*** Raw records

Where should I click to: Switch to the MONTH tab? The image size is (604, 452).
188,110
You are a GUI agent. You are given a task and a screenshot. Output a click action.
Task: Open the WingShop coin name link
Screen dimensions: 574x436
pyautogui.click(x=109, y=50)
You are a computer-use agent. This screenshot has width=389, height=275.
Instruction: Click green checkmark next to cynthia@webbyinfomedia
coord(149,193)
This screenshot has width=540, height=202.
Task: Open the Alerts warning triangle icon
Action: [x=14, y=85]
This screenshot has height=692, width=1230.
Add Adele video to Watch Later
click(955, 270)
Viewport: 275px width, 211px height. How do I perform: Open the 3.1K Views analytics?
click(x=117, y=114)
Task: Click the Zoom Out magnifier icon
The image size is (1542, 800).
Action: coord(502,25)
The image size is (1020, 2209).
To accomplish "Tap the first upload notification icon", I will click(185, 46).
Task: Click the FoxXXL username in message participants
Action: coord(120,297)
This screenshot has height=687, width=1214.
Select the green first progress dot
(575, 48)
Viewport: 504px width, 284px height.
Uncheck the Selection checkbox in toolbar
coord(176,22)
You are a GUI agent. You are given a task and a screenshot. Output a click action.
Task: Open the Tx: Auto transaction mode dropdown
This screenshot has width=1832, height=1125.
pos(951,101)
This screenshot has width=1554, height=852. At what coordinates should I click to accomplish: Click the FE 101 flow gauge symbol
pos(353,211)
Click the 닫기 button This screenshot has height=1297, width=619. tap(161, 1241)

******

Set problem: Rewrite all of the rows above, changing every "The image size is" to "The screenshot size is" and keeping everything else the same.

Problem solution:
Where should I click to: Switch to the MONTH tab? The screenshot size is (604, 452).
188,110
You are a GUI agent. You are given a task and a screenshot. Output a click action.
Task: Open the WingShop coin name link
Screen dimensions: 574x436
pyautogui.click(x=109, y=50)
You are a computer-use agent. This screenshot has width=389, height=275.
Instruction: Click green checkmark next to cynthia@webbyinfomedia
coord(149,193)
This screenshot has width=540, height=202.
Task: Open the Alerts warning triangle icon
Action: [x=14, y=85]
This screenshot has height=692, width=1230.
Add Adele video to Watch Later
click(955, 270)
Viewport: 275px width, 211px height. How do I perform: Open the 3.1K Views analytics?
click(x=117, y=114)
Task: Click the Zoom Out magnifier icon
The screenshot size is (1542, 800).
Action: coord(502,25)
The screenshot size is (1020, 2209).
To accomplish "Tap the first upload notification icon", I will click(185, 46).
Task: Click the FoxXXL username in message participants
Action: coord(120,297)
This screenshot has height=687, width=1214.
Select the green first progress dot
(575, 48)
Viewport: 504px width, 284px height.
Uncheck the Selection checkbox in toolbar
coord(176,22)
You are a GUI agent. You are given a task and a screenshot. Output a click action.
Task: Open the Tx: Auto transaction mode dropdown
This screenshot has width=1832, height=1125.
pos(951,101)
This screenshot has width=1554, height=852. At what coordinates should I click to accomplish: Click the FE 101 flow gauge symbol
pos(353,211)
Click the 닫기 button This screenshot has height=1297, width=619. tap(161, 1241)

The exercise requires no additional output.